„Definicje należą do definiujących, nie definiowanych”
– Toni Morrisson
“Ale z was bałaganiarze!” – mówiłam do naszych chłopców kilka tygodni temu, kiedy zbierałam ich porozrzucane po całym pokoju ubrania. „Chłopcy to zawsze straszni bałaganiarze” – pomyślałam. To fakt, robią bałagan, ale czy to od razu oznacza, że są bałaganiarzami?

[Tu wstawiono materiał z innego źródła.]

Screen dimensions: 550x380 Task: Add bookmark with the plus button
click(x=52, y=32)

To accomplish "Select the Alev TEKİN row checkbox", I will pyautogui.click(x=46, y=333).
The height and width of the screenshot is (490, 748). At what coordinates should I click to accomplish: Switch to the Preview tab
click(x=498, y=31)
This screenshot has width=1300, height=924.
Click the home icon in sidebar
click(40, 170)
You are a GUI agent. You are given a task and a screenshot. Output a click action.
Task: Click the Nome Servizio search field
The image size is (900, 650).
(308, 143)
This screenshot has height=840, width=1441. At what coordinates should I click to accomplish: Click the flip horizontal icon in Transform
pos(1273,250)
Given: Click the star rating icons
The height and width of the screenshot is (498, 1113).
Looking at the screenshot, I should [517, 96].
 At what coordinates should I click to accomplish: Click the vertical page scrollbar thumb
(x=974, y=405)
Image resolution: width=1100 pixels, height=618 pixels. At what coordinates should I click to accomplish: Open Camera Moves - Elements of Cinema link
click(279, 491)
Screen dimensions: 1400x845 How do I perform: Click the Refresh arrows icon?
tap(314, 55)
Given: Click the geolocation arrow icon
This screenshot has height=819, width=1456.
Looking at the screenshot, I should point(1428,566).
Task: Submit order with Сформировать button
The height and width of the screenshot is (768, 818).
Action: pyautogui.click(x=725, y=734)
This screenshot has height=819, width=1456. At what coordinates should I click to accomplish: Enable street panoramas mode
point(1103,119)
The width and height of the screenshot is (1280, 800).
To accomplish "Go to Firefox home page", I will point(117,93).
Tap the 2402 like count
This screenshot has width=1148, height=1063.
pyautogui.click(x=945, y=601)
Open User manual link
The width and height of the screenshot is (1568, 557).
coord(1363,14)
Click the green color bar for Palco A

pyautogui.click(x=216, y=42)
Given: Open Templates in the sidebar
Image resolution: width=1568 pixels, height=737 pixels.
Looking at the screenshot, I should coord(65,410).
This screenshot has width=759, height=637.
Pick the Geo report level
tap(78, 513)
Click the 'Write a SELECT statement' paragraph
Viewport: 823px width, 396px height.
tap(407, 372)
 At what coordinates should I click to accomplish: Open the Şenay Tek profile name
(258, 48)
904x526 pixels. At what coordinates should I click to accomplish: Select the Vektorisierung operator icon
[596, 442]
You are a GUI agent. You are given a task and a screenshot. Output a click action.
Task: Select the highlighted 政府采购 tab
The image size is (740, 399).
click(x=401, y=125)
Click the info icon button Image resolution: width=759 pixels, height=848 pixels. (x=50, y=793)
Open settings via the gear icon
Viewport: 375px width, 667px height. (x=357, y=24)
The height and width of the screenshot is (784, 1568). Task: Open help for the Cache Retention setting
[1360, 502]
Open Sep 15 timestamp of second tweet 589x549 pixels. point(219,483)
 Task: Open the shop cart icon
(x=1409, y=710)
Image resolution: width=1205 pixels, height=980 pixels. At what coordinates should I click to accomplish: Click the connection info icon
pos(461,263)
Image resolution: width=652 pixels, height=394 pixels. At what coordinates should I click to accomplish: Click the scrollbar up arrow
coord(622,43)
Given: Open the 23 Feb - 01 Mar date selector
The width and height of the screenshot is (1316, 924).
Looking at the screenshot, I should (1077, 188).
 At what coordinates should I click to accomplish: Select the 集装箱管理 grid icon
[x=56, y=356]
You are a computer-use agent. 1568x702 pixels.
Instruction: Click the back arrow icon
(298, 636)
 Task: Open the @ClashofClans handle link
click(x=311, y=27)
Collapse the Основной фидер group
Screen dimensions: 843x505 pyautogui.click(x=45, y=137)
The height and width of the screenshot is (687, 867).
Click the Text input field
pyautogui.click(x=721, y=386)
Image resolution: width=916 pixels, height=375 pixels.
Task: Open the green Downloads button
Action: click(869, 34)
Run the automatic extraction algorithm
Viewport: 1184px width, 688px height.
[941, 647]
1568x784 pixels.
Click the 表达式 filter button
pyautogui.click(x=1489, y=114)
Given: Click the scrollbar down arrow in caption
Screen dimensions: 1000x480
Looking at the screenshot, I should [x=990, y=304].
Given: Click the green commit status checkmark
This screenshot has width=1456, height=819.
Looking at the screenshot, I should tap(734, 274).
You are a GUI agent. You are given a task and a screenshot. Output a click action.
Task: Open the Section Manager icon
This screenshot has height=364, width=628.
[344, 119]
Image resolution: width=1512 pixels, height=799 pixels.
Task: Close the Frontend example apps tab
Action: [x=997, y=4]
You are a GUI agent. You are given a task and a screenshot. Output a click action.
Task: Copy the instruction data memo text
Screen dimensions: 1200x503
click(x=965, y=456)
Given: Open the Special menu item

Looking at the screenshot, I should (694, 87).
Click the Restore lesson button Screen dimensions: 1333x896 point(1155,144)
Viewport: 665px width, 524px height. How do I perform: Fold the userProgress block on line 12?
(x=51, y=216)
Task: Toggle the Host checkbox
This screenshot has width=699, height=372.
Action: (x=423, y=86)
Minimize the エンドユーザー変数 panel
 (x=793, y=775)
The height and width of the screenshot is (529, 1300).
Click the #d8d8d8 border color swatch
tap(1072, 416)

Mamy tendencję do przyklejania naszym dzieciom etykietek – i tych dobrych, i tych złych. Przyklejamy je automatycznie, nie mając nawet tego świadomości. I oczywiście większość z nas nie zdaje sobie sprawę z konsekwencji. Tymczasem badania wskazują, że nawet nieszkodliwe etykietki mogą mieć zły wpływ na poczucie wartości dziecka, jego zachowanie, a nawet całą osobowość. Wcześniej wspominaliśmy już o niebezpieczeństwie płynącym z pozytywnych etykiet, ale co z tymi złymi?
Wszystkie dzieci na którymś etapie życia będą musiały zmierzyć się z negatywnymi etykietami. Nie zawsze wpłynie to na ich zachowanie – wszystko zależy od nastawienia.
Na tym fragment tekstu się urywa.